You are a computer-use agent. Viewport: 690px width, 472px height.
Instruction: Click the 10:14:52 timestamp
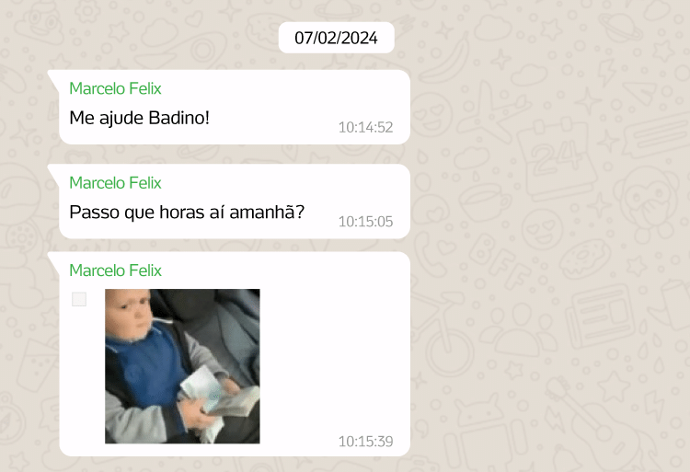(365, 127)
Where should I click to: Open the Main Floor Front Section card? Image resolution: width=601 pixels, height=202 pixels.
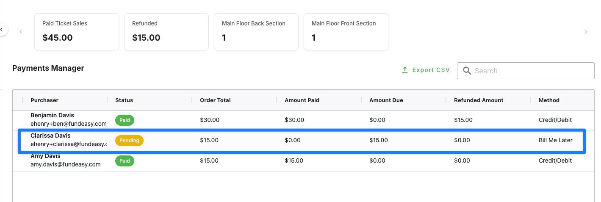click(x=346, y=32)
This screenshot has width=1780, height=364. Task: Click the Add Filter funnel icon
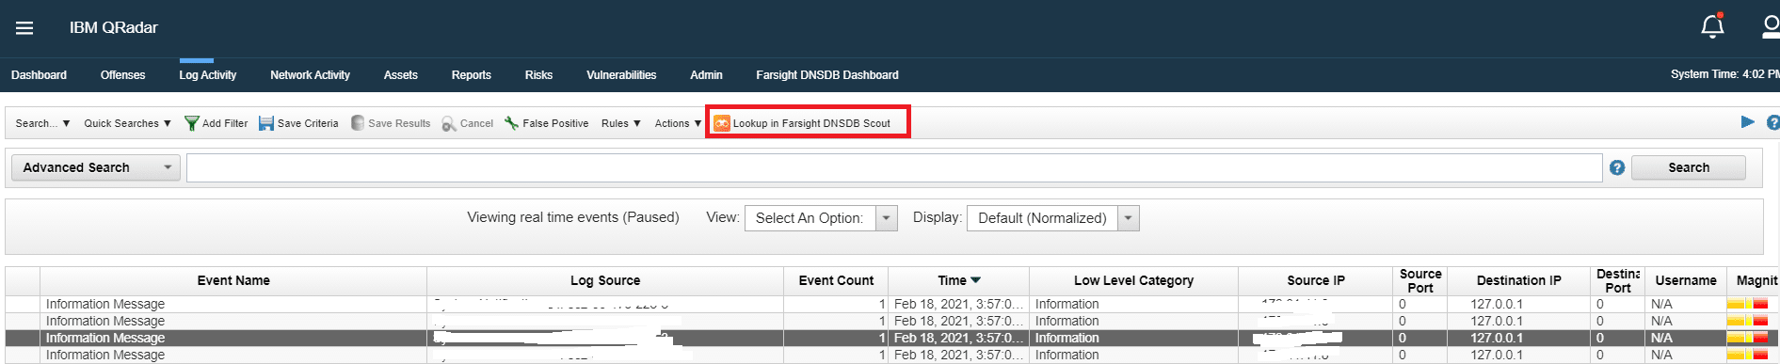[191, 123]
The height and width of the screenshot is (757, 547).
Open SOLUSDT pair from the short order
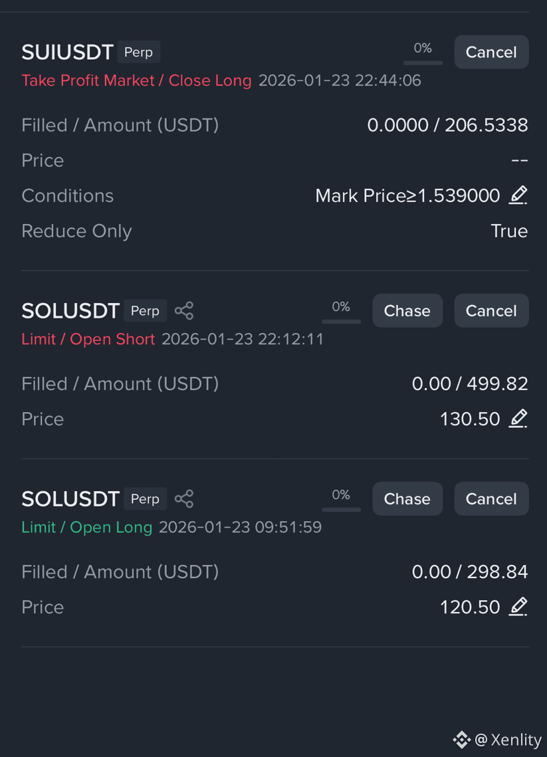click(70, 311)
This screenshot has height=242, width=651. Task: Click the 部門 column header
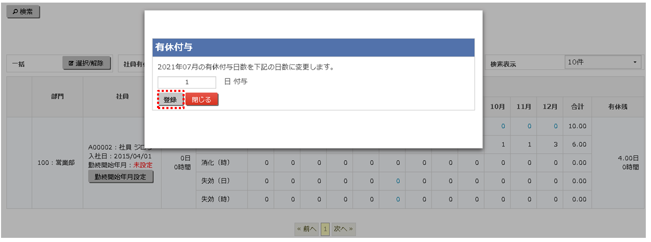(x=57, y=97)
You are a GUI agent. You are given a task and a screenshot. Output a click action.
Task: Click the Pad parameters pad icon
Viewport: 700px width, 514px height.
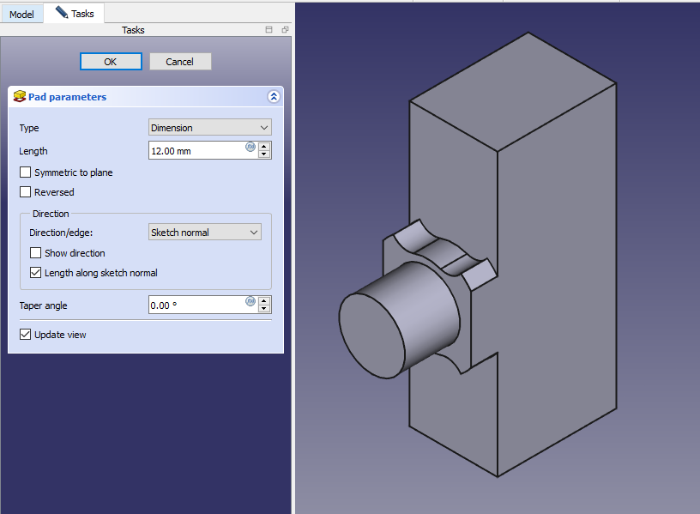[19, 97]
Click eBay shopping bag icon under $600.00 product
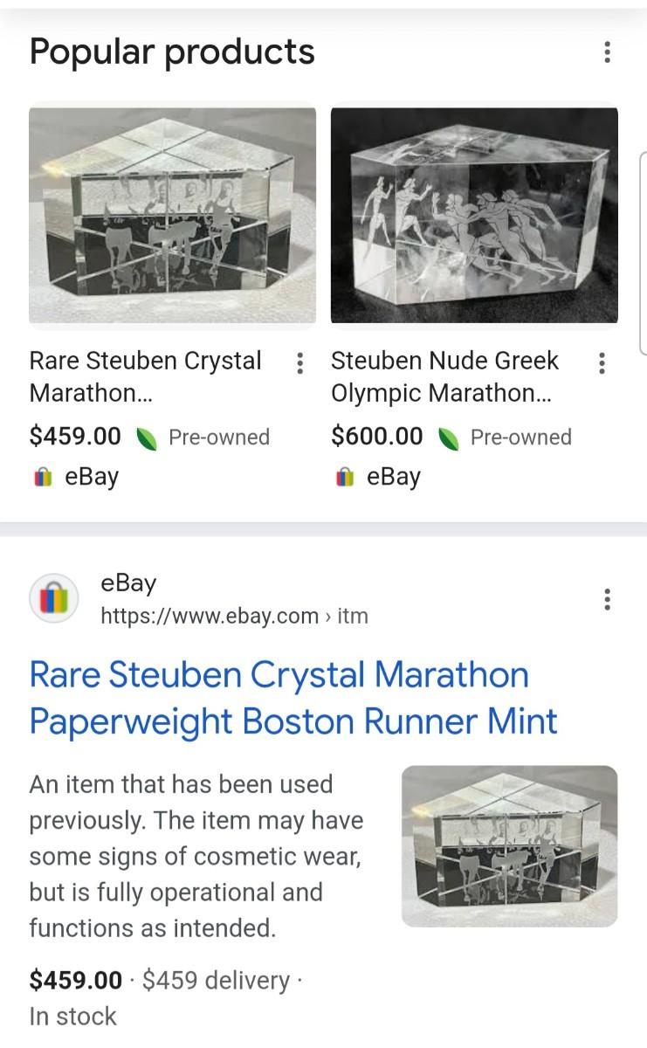 (x=343, y=477)
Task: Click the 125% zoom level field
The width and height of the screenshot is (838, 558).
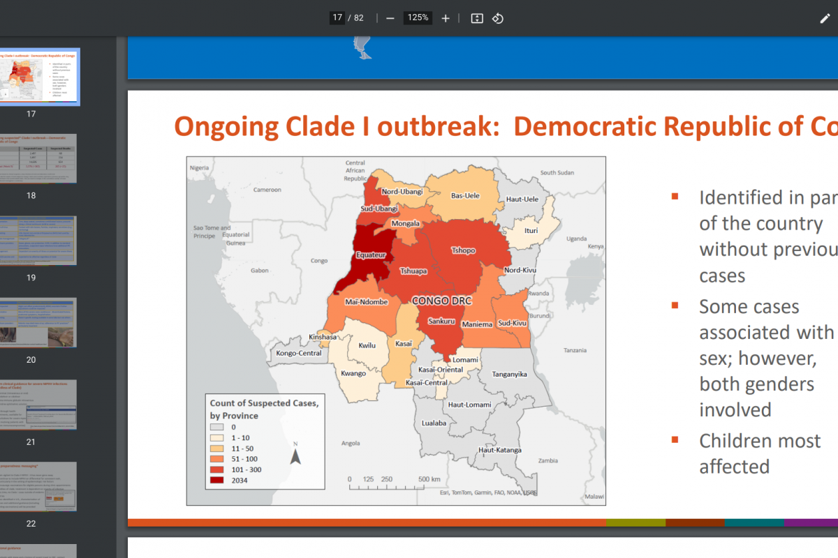Action: [x=418, y=18]
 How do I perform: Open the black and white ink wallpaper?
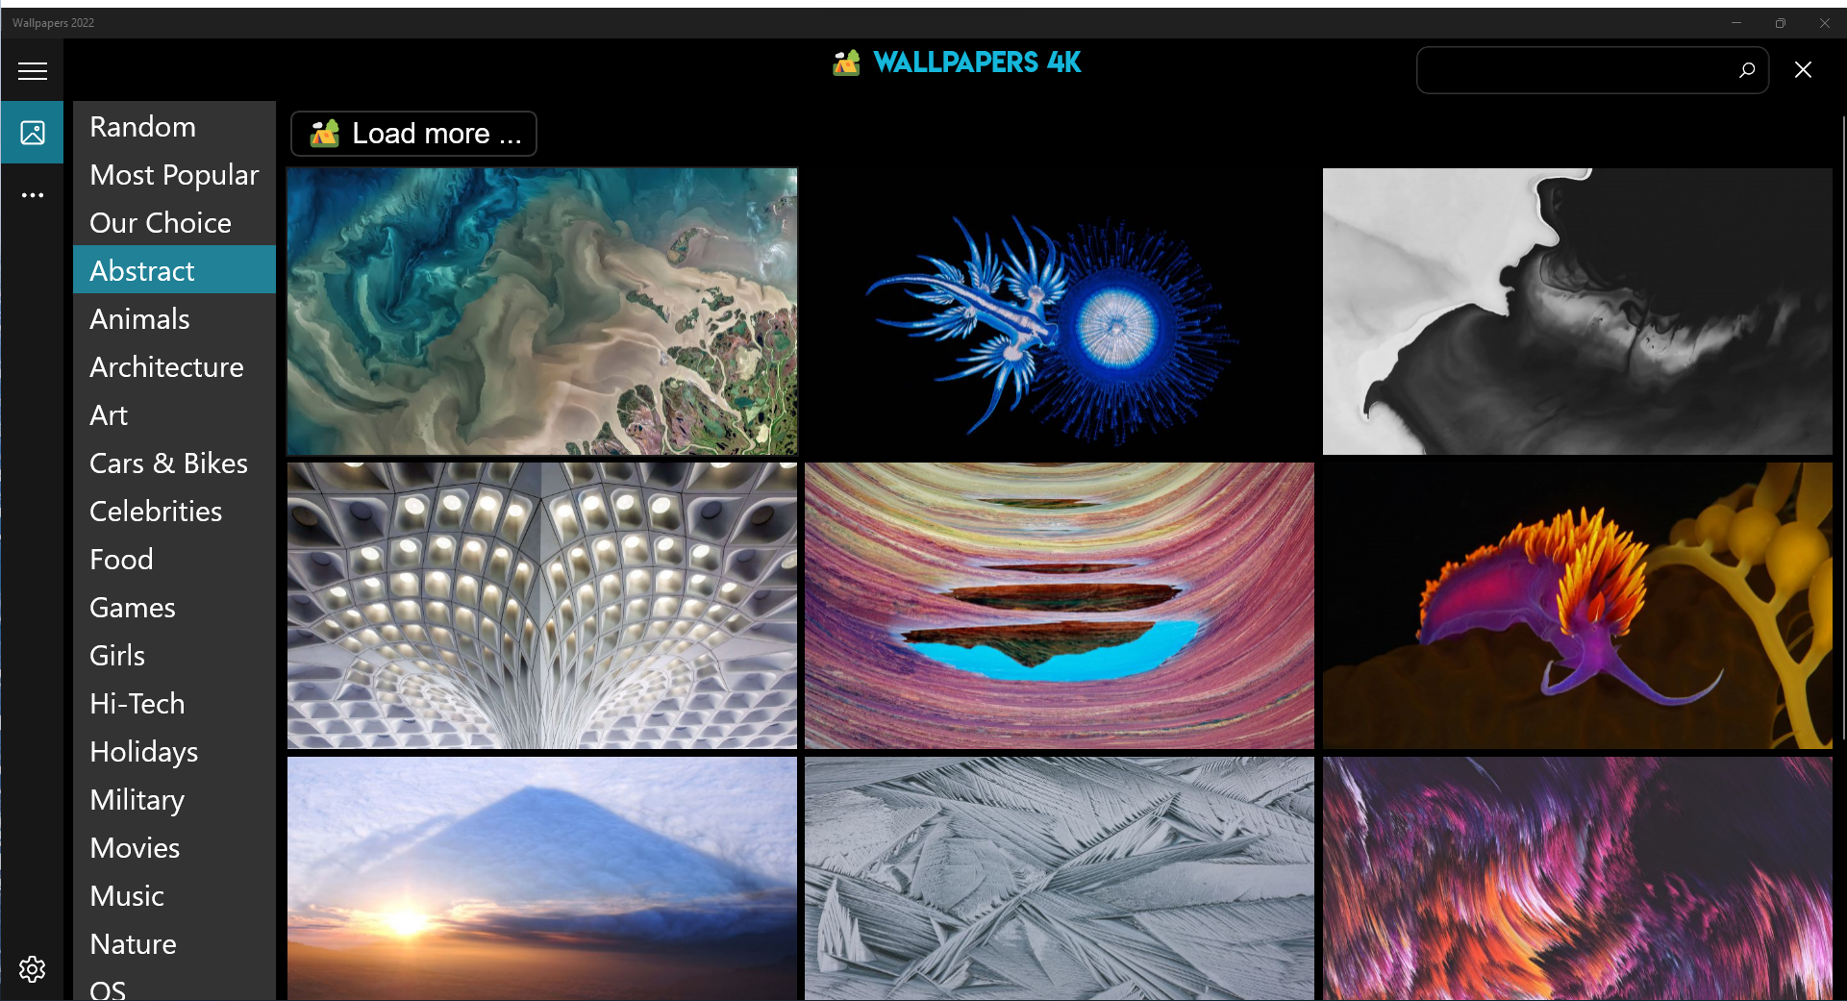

• • •

Only lines of the material that contain the word "agent" belong in the answer; copy each one.

You are a computer-use agent. Viewport: 690px width, 472px height.
You are a GUI agent. You are given a task and a screenshot. Output a click action.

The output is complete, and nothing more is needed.